Now two years into The Grief Project, Lexi and Troy’s story is among those on Jefferson’s canvas.

Recently completed, Jefferson found a rainbow appeared out of nowhere.

Only slightly perplexing for the artist; fully expected for the little girl’s dad.

The family hadn’t shared anything about a rainbow, but something urged her to add it.

“It felt like being six and drawing a rainbow in elementary school,” she explains. She let it go, but it wouldn’t let her go. Jefferson kept getting ads on courses about painting light hues.

She could only ignore it for so long.

“I added a rainbow to the painting, and it’s not something I would ever do,” Jefferson says. “I’m not a colourful person.”

That led to second-guessing, momentary panic to scrub it from the painting and a phone call to the family.

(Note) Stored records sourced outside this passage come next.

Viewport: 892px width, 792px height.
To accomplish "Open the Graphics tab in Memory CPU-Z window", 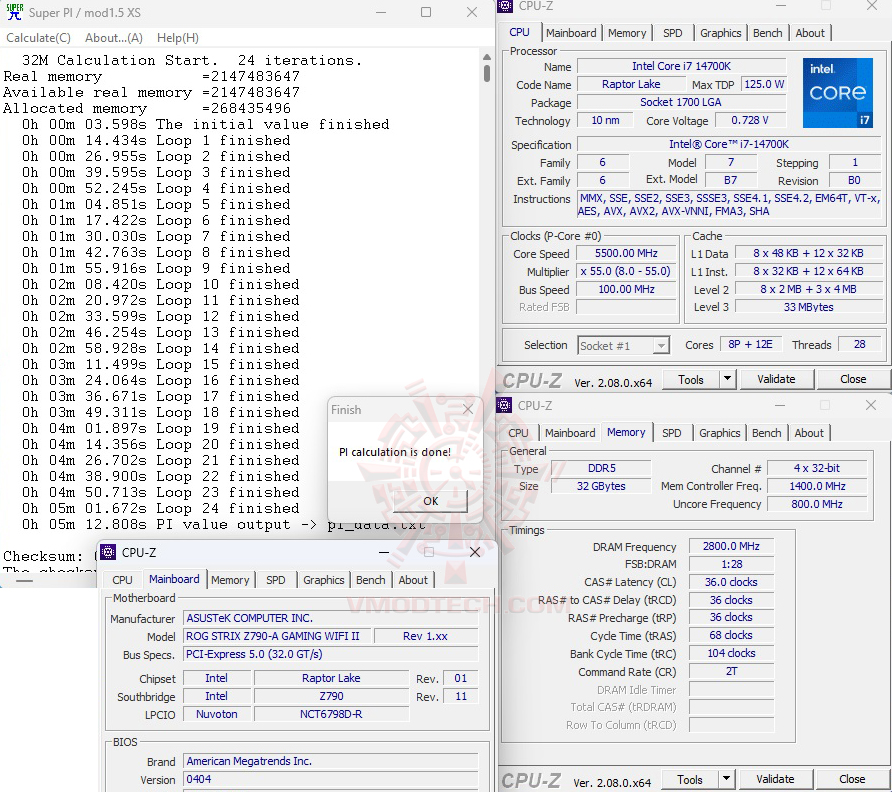I will click(x=719, y=433).
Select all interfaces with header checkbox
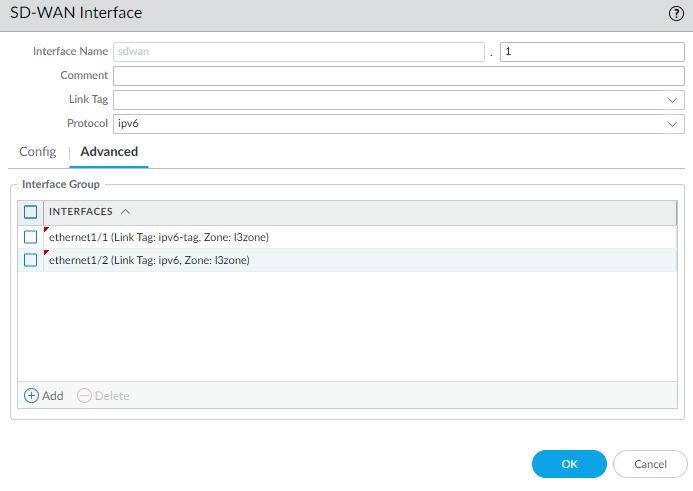This screenshot has width=693, height=491. (x=31, y=212)
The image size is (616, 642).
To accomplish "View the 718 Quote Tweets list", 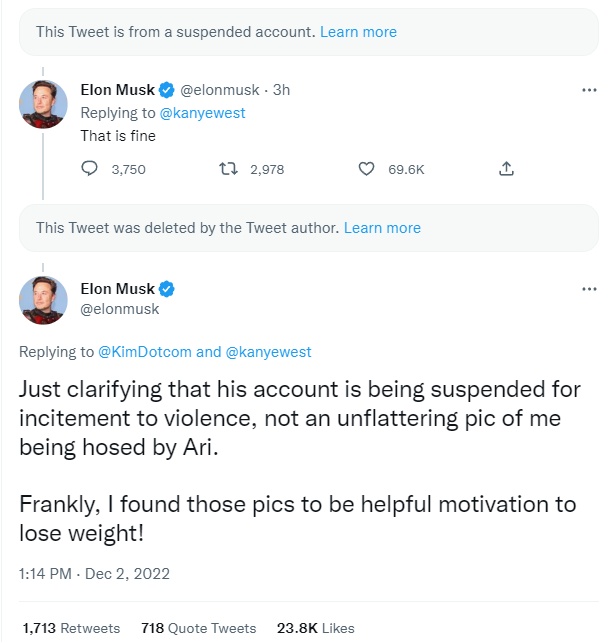I will tap(198, 628).
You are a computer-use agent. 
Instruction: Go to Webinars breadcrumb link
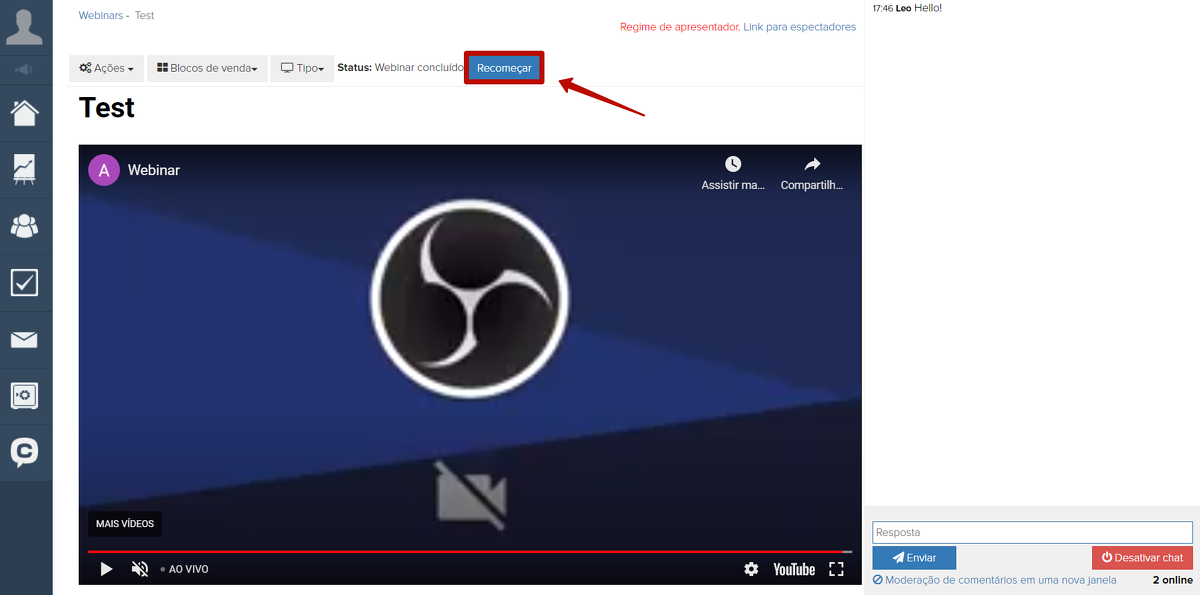point(100,16)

It’s a retelling that makes Troy laugh; it was just Lexi, he’s sure.

“We knew Lexi would be bossing you around,” he told Jefferson.

Lexi’s painting is among the 2026 works that will be on display in April, when families come to Nova Scotia for an event where a notable chef reads the stories and designs courses based off the artwork.

Then the families sit among the creations and enjoy a meal, connection and art – creating community.

Troy looks forward to the gathering and seeing the work in person. He’s confident Lexi was heavily involved in its creation, and it will resonate with her energy and excitement.

“When she would come into a room, the energy in the room would just change. She could make everyone light up.”